## Required action
The entries below should be output exactly as written.

————————

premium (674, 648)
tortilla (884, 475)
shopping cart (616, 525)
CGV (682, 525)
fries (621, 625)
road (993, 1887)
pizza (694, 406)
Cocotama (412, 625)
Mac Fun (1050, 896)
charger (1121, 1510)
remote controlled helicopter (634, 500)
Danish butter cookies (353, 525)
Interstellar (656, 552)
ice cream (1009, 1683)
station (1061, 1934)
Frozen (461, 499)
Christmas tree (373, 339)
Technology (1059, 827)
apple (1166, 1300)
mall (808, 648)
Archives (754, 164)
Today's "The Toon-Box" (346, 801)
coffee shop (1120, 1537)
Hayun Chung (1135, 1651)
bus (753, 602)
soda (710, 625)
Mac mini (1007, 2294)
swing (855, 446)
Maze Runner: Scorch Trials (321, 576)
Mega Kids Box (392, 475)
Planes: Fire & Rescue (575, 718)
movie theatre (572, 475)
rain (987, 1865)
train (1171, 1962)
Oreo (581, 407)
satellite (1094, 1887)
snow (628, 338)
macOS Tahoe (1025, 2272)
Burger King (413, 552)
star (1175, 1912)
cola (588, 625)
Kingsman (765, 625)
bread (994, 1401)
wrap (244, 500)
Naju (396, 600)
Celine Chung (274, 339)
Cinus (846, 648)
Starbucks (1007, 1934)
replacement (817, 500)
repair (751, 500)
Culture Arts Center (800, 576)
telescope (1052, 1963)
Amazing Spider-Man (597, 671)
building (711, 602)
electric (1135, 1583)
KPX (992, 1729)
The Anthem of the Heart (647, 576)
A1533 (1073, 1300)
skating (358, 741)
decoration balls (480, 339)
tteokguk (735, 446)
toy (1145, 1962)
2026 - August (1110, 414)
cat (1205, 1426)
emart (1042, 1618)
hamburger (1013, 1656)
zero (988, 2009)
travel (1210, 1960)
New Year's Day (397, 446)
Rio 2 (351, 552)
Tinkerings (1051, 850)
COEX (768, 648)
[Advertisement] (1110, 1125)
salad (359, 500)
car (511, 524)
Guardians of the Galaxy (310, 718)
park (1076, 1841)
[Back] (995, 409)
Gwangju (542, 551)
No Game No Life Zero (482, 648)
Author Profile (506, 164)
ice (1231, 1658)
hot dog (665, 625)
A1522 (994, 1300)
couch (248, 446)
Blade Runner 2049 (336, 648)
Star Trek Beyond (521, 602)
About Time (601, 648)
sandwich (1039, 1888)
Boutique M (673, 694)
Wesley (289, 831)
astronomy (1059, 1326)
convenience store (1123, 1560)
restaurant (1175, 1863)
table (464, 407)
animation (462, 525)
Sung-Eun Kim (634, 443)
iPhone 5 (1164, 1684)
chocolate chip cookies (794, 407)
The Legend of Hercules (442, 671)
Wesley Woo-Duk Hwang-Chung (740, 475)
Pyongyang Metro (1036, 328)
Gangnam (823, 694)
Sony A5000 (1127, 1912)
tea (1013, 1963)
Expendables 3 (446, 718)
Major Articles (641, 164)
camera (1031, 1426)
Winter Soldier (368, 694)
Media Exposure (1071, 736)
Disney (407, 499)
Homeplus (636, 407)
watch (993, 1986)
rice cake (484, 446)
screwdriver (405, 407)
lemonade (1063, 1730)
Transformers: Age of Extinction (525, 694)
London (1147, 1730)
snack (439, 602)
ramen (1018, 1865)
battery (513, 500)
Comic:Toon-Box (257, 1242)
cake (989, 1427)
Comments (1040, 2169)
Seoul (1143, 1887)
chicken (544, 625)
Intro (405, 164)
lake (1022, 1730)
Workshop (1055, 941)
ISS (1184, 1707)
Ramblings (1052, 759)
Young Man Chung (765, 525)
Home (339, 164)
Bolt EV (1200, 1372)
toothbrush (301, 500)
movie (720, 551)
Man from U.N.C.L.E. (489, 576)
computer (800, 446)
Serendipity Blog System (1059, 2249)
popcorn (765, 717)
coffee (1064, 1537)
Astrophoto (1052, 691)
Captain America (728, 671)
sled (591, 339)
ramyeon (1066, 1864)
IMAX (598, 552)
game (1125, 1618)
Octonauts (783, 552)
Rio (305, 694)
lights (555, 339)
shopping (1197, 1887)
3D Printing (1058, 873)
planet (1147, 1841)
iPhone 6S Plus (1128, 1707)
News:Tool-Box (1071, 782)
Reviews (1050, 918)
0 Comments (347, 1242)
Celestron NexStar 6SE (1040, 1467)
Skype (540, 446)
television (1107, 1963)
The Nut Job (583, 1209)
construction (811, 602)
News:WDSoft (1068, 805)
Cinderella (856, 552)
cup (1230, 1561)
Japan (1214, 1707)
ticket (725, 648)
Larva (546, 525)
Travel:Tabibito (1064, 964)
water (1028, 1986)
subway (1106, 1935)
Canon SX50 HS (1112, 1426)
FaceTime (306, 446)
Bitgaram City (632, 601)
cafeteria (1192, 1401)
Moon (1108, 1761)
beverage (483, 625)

————————

## Response
premium (674, 648)
tortilla (884, 475)
shopping cart (616, 525)
CGV (682, 525)
fries (621, 625)
road (993, 1887)
pizza (694, 406)
Cocotama (412, 625)
Mac Fun (1050, 896)
charger (1121, 1510)
remote controlled helicopter (634, 500)
Danish butter cookies (353, 525)
Interstellar (656, 552)
ice cream (1009, 1683)
station (1061, 1934)
Frozen (461, 499)
Christmas tree (373, 339)
Technology (1059, 827)
apple (1166, 1300)
mall (808, 648)
Archives (754, 164)
Today's "The Toon-Box" (346, 801)
coffee shop (1120, 1537)
Hayun Chung (1135, 1651)
bus (753, 602)
soda (710, 625)
Mac mini (1007, 2294)
swing (855, 446)
Maze Runner: Scorch Trials (321, 576)
Mega Kids Box (392, 475)
Planes: Fire & Rescue (575, 718)
movie theatre (572, 475)
rain (987, 1865)
train (1171, 1962)
Oreo (581, 407)
satellite (1094, 1887)
snow (628, 338)
macOS Tahoe (1025, 2272)
Burger King (413, 552)
star (1175, 1912)
cola (588, 625)
Kingsman (765, 625)
bread (994, 1401)
wrap (244, 500)
Naju (396, 600)
Celine Chung (274, 339)
Cinus (846, 648)
Starbucks (1007, 1934)
replacement (817, 500)
repair (751, 500)
Culture Arts Center (800, 576)
telescope (1052, 1963)
Amazing Spider-Man (597, 671)
building (711, 602)
electric (1135, 1583)
KPX (992, 1729)
The Anthem of the Heart (647, 576)
A1533 (1073, 1300)
skating (358, 741)
decoration balls (480, 339)
tteokguk (735, 446)
toy (1145, 1962)
2026 - August (1110, 414)
cat (1205, 1426)
emart (1042, 1618)
hamburger (1013, 1656)
zero (988, 2009)
travel (1210, 1960)
New Year's Day (397, 446)
Rio 2 (351, 552)
Tinkerings (1051, 850)
COEX (768, 648)
[Advertisement] (1110, 1125)
salad (359, 500)
car (511, 524)
Guardians of the Galaxy (310, 718)
park (1076, 1841)
[Back] (995, 409)
Gwangju (542, 551)
No Game No Life Zero (482, 648)
Author Profile (506, 164)
ice (1231, 1658)
hot dog (665, 625)
A1522 (994, 1300)
couch (248, 446)
Blade Runner 2049 (336, 648)
Star Trek Beyond (521, 602)
About Time (601, 648)
sandwich (1039, 1888)
Boutique M (673, 694)
Wesley (289, 831)
astronomy (1059, 1326)
convenience store (1123, 1560)
restaurant (1175, 1863)
table (464, 407)
animation (462, 525)
Sung-Eun Kim (634, 443)
iPhone 5 (1164, 1684)
chocolate chip cookies (794, 407)
The Legend of Hercules (442, 671)
Wesley Woo-Duk Hwang-Chung (740, 475)
Pyongyang Metro (1036, 328)
Gangnam (823, 694)
Sony A5000 (1127, 1912)
tea (1013, 1963)
Expendables 3 (446, 718)
Major Articles (641, 164)
camera (1031, 1426)
Winter Soldier (368, 694)
Media Exposure (1071, 736)
Disney (407, 499)
Homeplus (636, 407)
watch (993, 1986)
rice cake (484, 446)
screwdriver (405, 407)
lemonade (1063, 1730)
Transformers: Age of Extinction (525, 694)
London (1147, 1730)
snack (439, 602)
ramen (1018, 1865)
battery (513, 500)
Comic:Toon-Box (257, 1242)
cake (989, 1427)
Comments (1040, 2169)
Seoul (1143, 1887)
chicken (544, 625)
Intro (405, 164)
lake (1022, 1730)
Workshop (1055, 941)
ISS (1184, 1707)
Ramblings (1052, 759)
Young Man Chung (765, 525)
Home (339, 164)
Bolt EV (1200, 1372)
toothbrush (301, 500)
movie (720, 551)
Man from U.N.C.L.E. (489, 576)
computer (800, 446)
Serendipity Blog System (1059, 2249)
popcorn (765, 717)
coffee (1064, 1537)
Astrophoto (1052, 691)
Captain America (728, 671)
sled (591, 339)
ramyeon (1066, 1864)
IMAX (598, 552)
game (1125, 1618)
Octonauts (783, 552)
Rio (305, 694)
lights (555, 339)
shopping (1197, 1887)
3D Printing (1058, 873)
planet (1147, 1841)
iPhone 6S Plus (1128, 1707)
News:Tool-Box (1071, 782)
Reviews (1050, 918)
0 Comments (347, 1242)
Celestron NexStar 6SE (1040, 1467)
Skype (540, 446)
television (1107, 1963)
The Nut Job (583, 1209)
construction (811, 602)
News:WDSoft (1068, 805)
Cinderella (856, 552)
cup (1230, 1561)
Japan (1214, 1707)
ticket (725, 648)
Larva (546, 525)
Travel:Tabibito (1064, 964)
water (1028, 1986)
subway (1106, 1935)
Canon SX50 HS (1112, 1426)
FaceTime (306, 446)
Bitgaram City (632, 601)
cafeteria (1192, 1401)
Moon (1108, 1761)
beverage (483, 625)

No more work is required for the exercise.